# INSTRUCTIONS:
a) Answer these questions about the text on preferred-product reimbursement:
(i) Who defines which therapeutically equivalent pharmaceutical is preferred?
(ii) What does the Y axis in Figure 10 measure?
(iii) What share of new statin prescriptions in Norway today are for simvastatin?
b) In the text on preferred-product reimbursement, take everything from "We have a system" down to "defined daily doses." and write it out again, using "medical chart" in place of "patient record".
c) Carry on the text on preferred-product reimbursement past its last sentence.

# TEXT PROVIDED:
Condition for Reimbursement: “Preferred Product”
We have a system called preferred product which can be regarded as a special condition for reimbursement. It can be used for therapeutically equivalent products. Instead of going into therapeutic reference pricing and all the problems that might occur in association with that, we have conditions set for reimbursement under the system of preferred product. NoMA defines which of the therapeutically equivalent pharmaceuticals is preferred. The condition for reimbursement is that the preferred products are prescribed unless there is a valid medical reason for using other products. If such reason exists, the reason should be stated in the patient record. We have introduced this for statins.

On the X axis in Figure 10 you have time, on the Y axis is market share measured in defined daily doses.

Remaining Challenges
The red line is atorvastatin, Lipitor, and the blue line is simvastatin. It is easy to identify from the graph when generic competition occurred and marketing activities for simvastatin stopped, while the marketing for atorvastatin kept on. The graph also clearly illustrates the change that occurred when the system of preferred product was introduced. More than 90% of new prescriptions of statins in Norway today are for simvastatin. But still we have a lot of patients left on 10 and 20 mg atorvastatin, so we have to obtain better results when it comes to switching.

# DATA EXTRACT:
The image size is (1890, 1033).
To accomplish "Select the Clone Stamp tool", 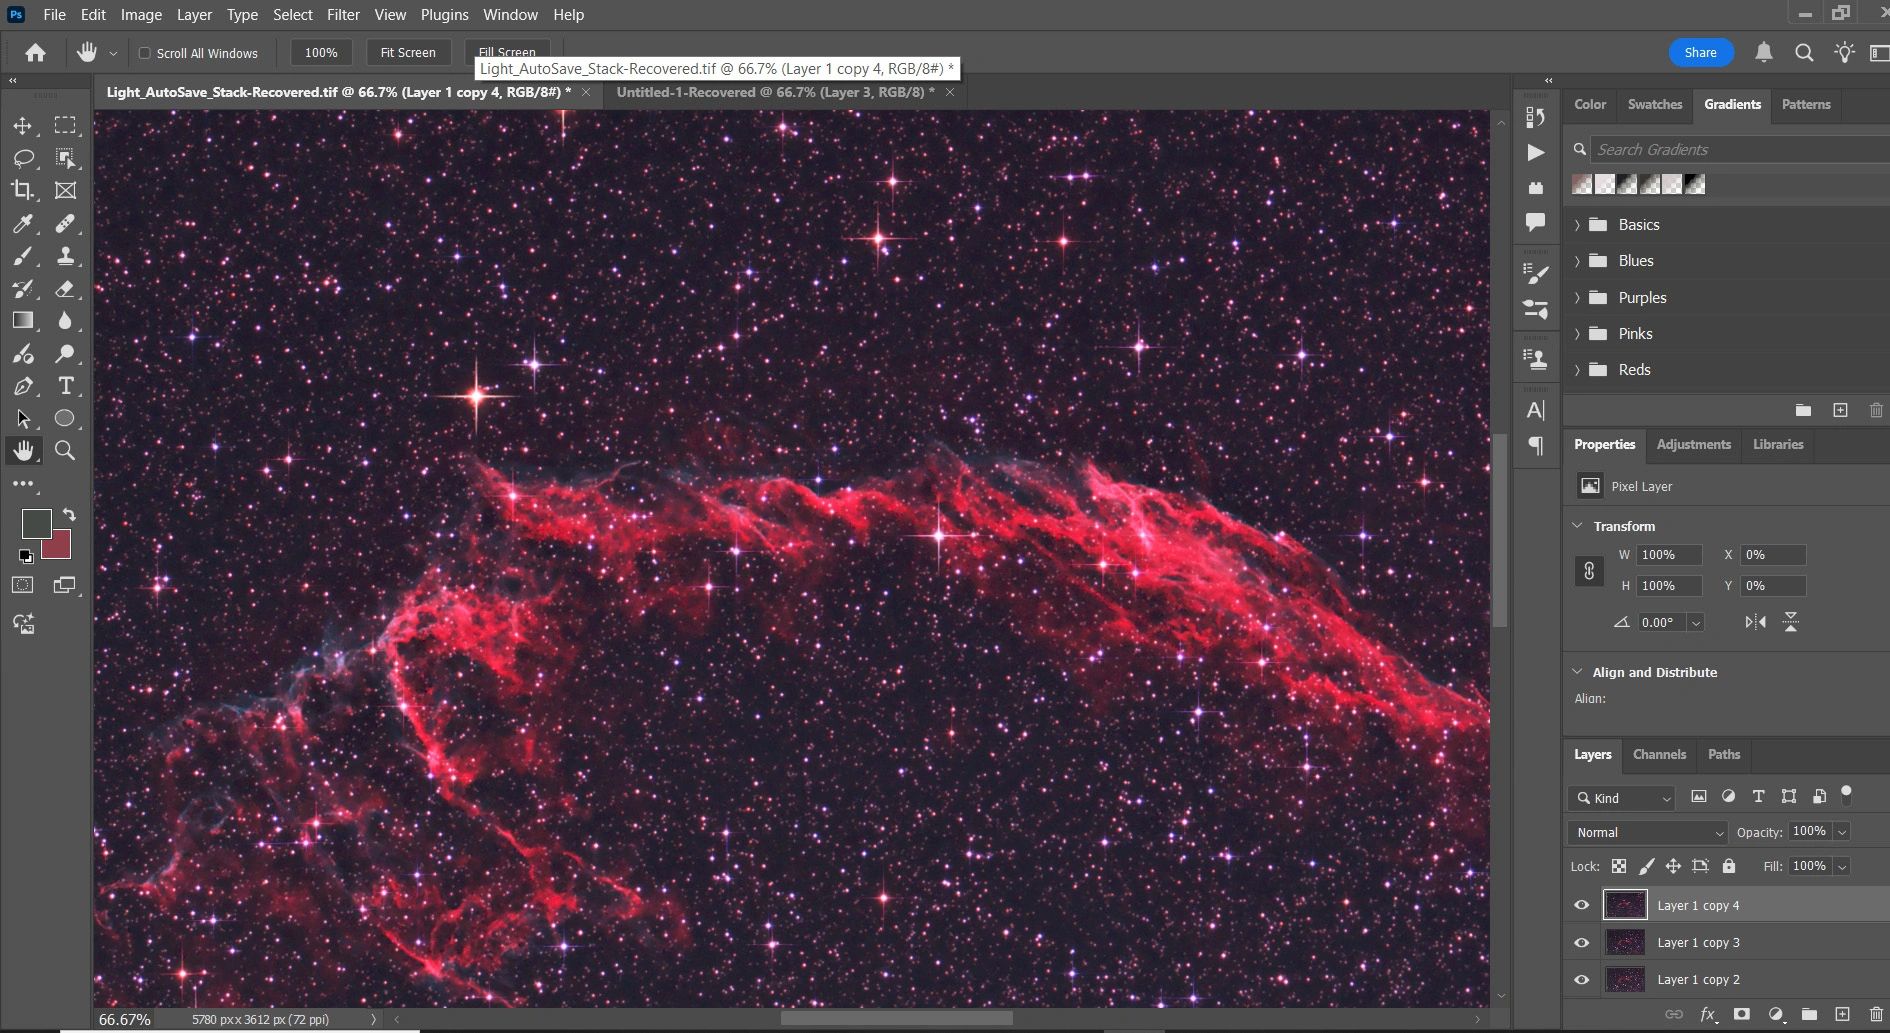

# EXERCISE ANSWERS:
a)
(i) NoMA
(ii) Market share, measured in defined daily doses
(iii) More than 90%

b)
We have a system called preferred product which can be regarded as a special condition for reimbursement. It can be used for therapeutically equivalent products. Instead of going into therapeutic reference pricing and all the problems that might occur in association with that, we have conditions set for reimbursement under the system of preferred product. NoMA defines which of the therapeutically equivalent pharmaceuticals is preferred. The condition for reimbursement is that the preferred products are prescribed unless there is a valid medical reason for using other products. If such reason exists, the reason should be stated in the medical chart. We have introduced this for statins.

On the X axis in Figure 10 you have time, on the Y axis is market share measured in defined daily doses.

c)
Up to this point, only reimbursement of pharmaceuticals through the social security system has been mentioned. But we also have a hospital sector where a lot of new and very expensive pharmaceuticals are being introduced. It is the same basis of knowledge that is needed for making good priority decisions in this sector as it is for general reimbursement. We do not currently have a system in place to take care of this in the hospital sector. Setting up a general system for making good priority decisions is probably even more complex in hospitals because priorities should be made within the hospital’s existing budget, but you also have to address the question of when it is correct to introduce additional resources from the central health care budget. A new National Health Plan was introduced last month. A National Board on Quality and Priority Issues is proposed established to give advice in difficult priority questions, especially when it comes to new technologies like pharmaceuticals. Another challenge is to avoid prescribing influenced by the wish to shift costs from hospital budgets to pharmaceuticals covered by the social security. A typical example has been the TNF inhibitors. One of them is a typical hospital product that has to be covered by the hospital, while the others can be prescribed on the social security. This resulted in a prescribing pattern that was influenced by the different budget situations. Therefore, it was recently decided to take all financing of these drugs into the same system and give the responsibility for financing to the hospitals.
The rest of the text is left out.